===== Material supplied
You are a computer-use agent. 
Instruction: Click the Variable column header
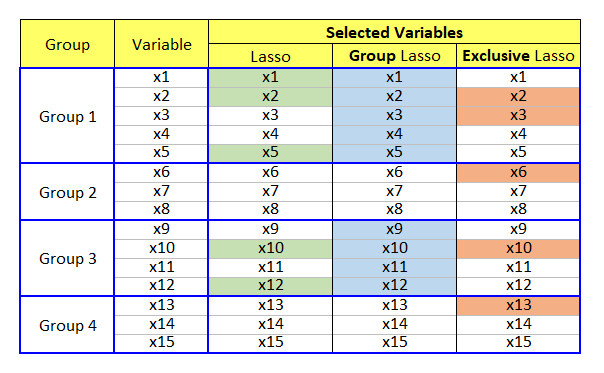tap(161, 44)
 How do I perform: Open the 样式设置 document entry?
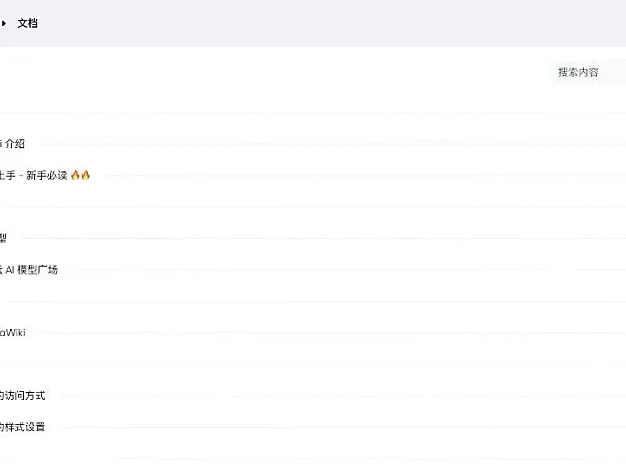22,427
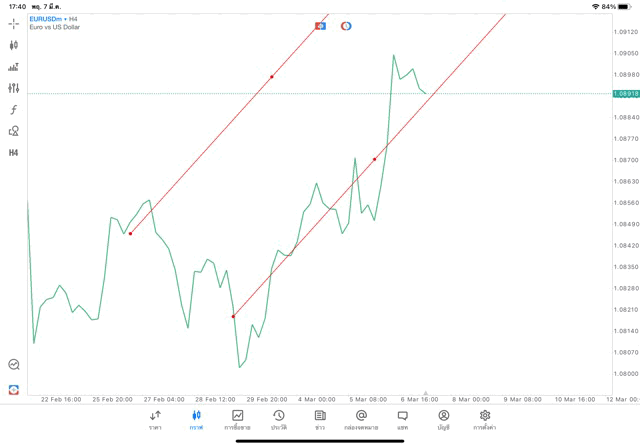The width and height of the screenshot is (640, 447).
Task: Open the กล่องจดหมาย (mailbox) tab
Action: (361, 419)
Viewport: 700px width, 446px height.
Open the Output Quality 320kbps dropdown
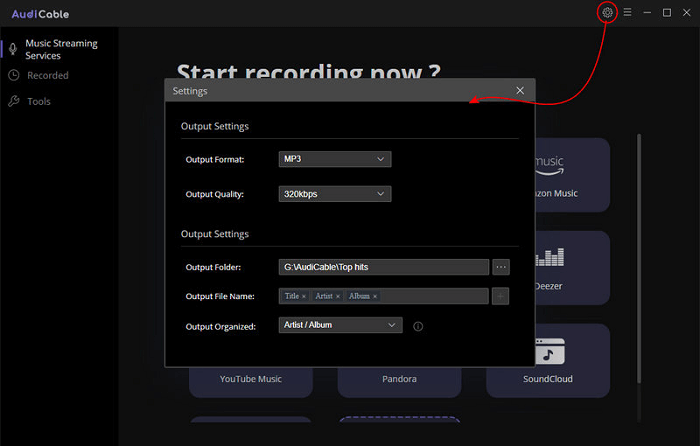point(334,194)
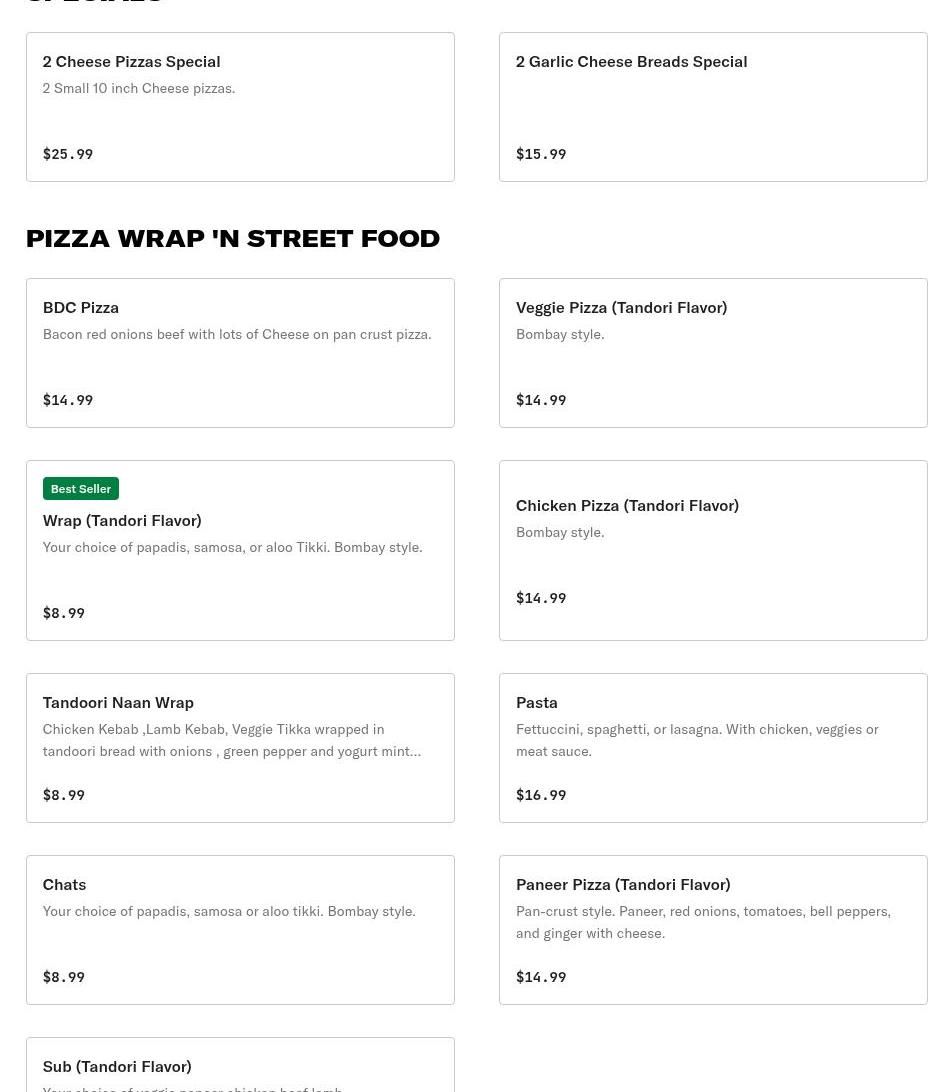
Task: Click the Pizza Wrap 'N Street Food heading
Action: click(x=233, y=238)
==========
Reproduce the whole listing word for word, setting aside any pictures.

You are a computer-use agent. 
Instruction: Click the Variable column header
tap(161, 44)
 How do I perform: Open the 样式设置 document entry?
22,427
The width and height of the screenshot is (640, 447).
Task: Open the กล่องจดหมาย (mailbox) tab
Action: (361, 419)
Viewport: 700px width, 446px height.
Open the Output Quality 320kbps dropdown
point(334,194)
Task: Click the Pizza Wrap 'N Street Food heading
Action: click(x=233, y=238)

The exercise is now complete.